[PROBLEM TO WORK ON]: What's needed is an exact copy of all the data below, without pictures.

Source records:
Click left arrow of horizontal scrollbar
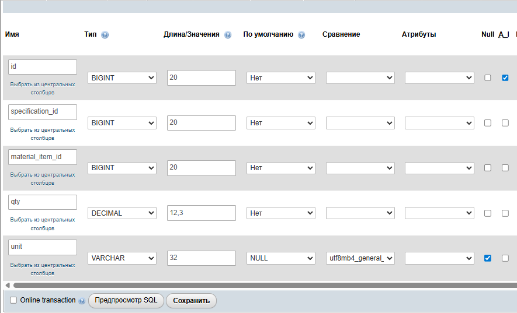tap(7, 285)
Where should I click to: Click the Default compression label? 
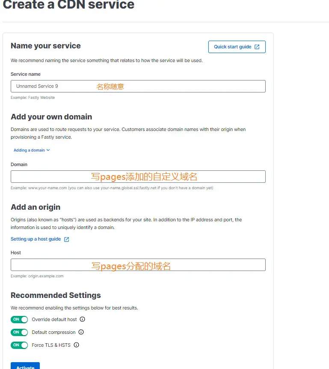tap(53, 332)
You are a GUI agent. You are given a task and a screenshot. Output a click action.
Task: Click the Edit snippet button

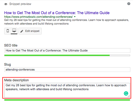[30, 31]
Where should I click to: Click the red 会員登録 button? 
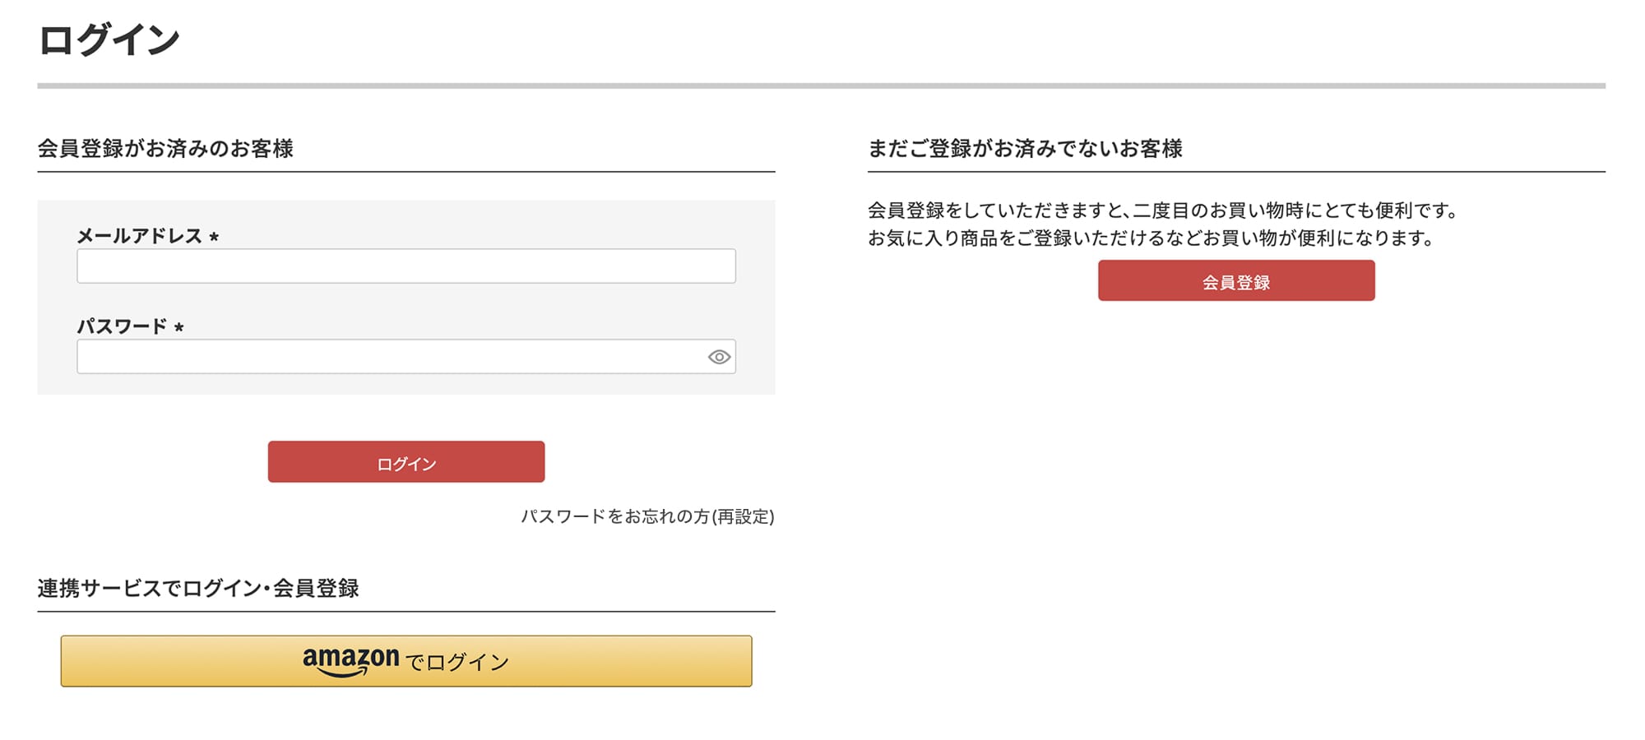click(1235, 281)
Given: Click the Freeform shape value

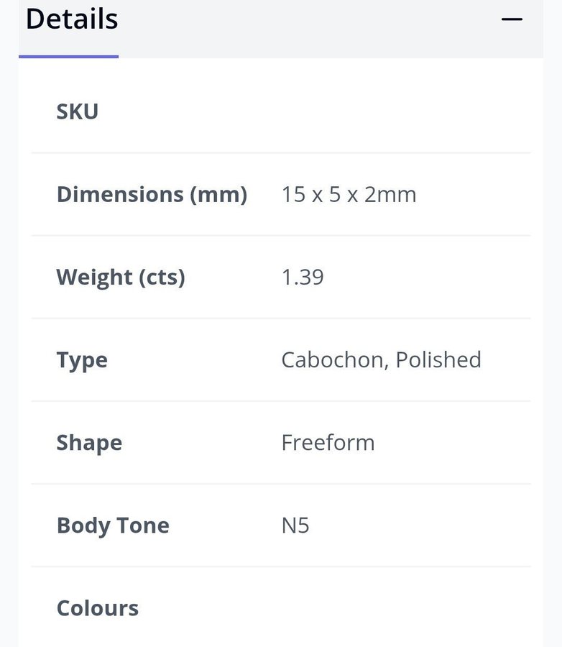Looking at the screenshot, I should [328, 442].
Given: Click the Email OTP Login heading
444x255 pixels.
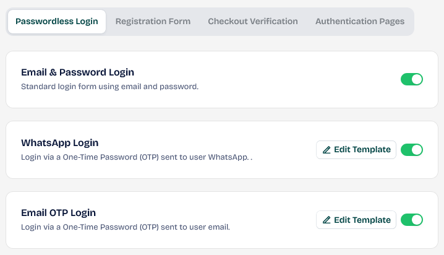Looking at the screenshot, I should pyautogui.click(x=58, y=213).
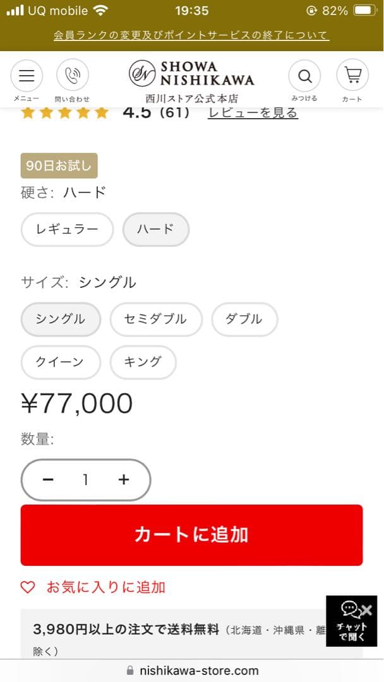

[ANSWER BELOW]:
Click left arrow of horizontal scrollbar
tap(7, 285)
Where should I click to: Click the Default compression label? 
tap(53, 332)
You are a GUI agent. You are given a task and a screenshot. Output a click action.
Task: Click the Edit snippet button

[30, 31]
Where should I click to: Click the red 会員登録 button? 
click(1235, 281)
Given: Click the Freeform shape value

Looking at the screenshot, I should [328, 442].
Given: Click the Email OTP Login heading
444x255 pixels.
Looking at the screenshot, I should pyautogui.click(x=58, y=213).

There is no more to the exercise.